Préparée de longue date, la rétrocession s'est déroulée selon un cérémonial compassé, mais sans incidents. Tandis que M. Patten et le prince Charles, spécialement débarqué d'un navire de guerre pour l'occasion, assuraient les Hongkongais que le gouvernement britannique demeurerait soucieux de leur destin, le président Jian Zeming, chef du gouvernement continental, réaffirmait l'engagement pris par les autorités chinoises de conserver à Hongkong son statut de port franc, de centre financier, commercial et maritime, conformément à la doctrine « un pays, deux systèmes ». Boycottées par le Premier ministre britannique Tony Blair et par le chef de la diplomatie américaine Madeleine Albright en raison de la dissolution par Pékin du Conseil législatif élu sous les Britanniques, les cérémonies d'intronisation du nouvel homme fort du territoire, le tycoon Tung Chee-hwa se sont déroulées loin des foules qui avaient envahi les rues, hésitant entre doute et excitation. Peu avant minuit, le porte-parole des démocrates hongkongais, l'avocat Martin Lee, s'était adressé du haut du balcon du Conseil législatif à une foule de quelques milliers de fidèles, rappelant que la Chine ne serait vraiment « une grande nation » que lorsque « les droits de chaque individu seraient respectés ».

Six heures après la rétrocession du territoire, quelque 4 000 soldats chinois y pénétraient, s'installant dans les casernes abandonnées par les troupes britanniques.

Le 1er juillet, les nouvelles autorités célébraient dans le faste leur installation en faisant tirer à Hongkong un gigantesque feu d'artifice – festivités à peine troublées par une maigre manifestation (autorisée) de l'opposition démocratique. Puis, rapidement, une fois que l'immense majorité des 8 000 journalistes venus « couvrir » l'événement fut repartie, les Hongkongais sont retournés à leur labeur et à leurs affaires, tandis que les nouvelles autorités s'efforçaient à la discrétion.

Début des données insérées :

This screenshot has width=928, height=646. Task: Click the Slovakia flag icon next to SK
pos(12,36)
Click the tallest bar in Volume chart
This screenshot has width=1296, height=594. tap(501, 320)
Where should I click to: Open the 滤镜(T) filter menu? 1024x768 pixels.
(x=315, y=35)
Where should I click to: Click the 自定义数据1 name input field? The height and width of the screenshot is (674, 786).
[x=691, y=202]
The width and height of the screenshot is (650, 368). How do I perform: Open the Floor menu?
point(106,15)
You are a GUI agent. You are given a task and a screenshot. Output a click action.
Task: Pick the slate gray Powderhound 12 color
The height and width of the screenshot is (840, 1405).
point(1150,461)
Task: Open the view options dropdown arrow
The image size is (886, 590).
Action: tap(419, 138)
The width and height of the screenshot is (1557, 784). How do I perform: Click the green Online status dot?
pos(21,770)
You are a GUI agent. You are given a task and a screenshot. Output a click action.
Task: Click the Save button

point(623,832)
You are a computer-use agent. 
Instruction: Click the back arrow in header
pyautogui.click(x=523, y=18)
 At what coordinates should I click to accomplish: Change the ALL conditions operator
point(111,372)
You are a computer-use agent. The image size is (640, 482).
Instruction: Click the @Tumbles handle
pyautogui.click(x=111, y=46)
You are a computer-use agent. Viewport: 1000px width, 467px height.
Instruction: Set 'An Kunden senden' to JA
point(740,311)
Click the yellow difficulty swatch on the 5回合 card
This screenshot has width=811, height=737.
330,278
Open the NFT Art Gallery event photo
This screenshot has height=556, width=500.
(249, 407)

Cent cinquante-six ans de présence britannique

Au terme de la première guerre de l'Opium (1840-1842), l'île de Hongkong est cédée à perpétuité à la Couronne britannique par l'empereur de Chine. En 1860, le traité de Pékin stipule l'abandon de la péninsule de Kowloon au Royaume-Uni, puis, en 1898, les « Nouveaux Territoires » sont cédés par bail, pour une durée de quatre-vingt-dix-neuf ans. En 1941, les Japonais s'emparent de Hongkong et y demeurent jusqu'à la fin de la guerre. En 1984, Hongkong, devenue la seconde place financière d'Asie, fait l'objet d'une déclaration conjointe de Margaret Thatcher, Premier ministre britannique, et du gouvernement chinois : la rétrocession de la colonie à la Chine est annoncée pour le 30 juin 1997, date d'expiration du bail de quatre-vingt-dix-neuf années. L'accord prévoit l'instauration d'un statut de Région administrative spéciale (RAS) pour les cinquante années à venir. En 1992, Chris Patten est nommé gouverneur de Hongkong, qu'il va s'efforcer, non sans arrière-pensées, de transformer en « vitrine démocratique » face à la Chine communiste.

Des lendemains incertains

Les observateurs s'accordent pour considérer qu'un assez long délai – deux ans au moins – sera nécessaire pour que retombe la « poussière » de la rétrocession et que se dessinent clairement les nouvelles perspectives de l'ancienne colonie – en matière de libertés publiques, d'économie et du point de vue des relations avec la puissance continentale. Au cours des mois suivants la rétrocession, néanmoins, quelques signes sont venus donner le ton de ce qui s'annonçait pour le proche avenir.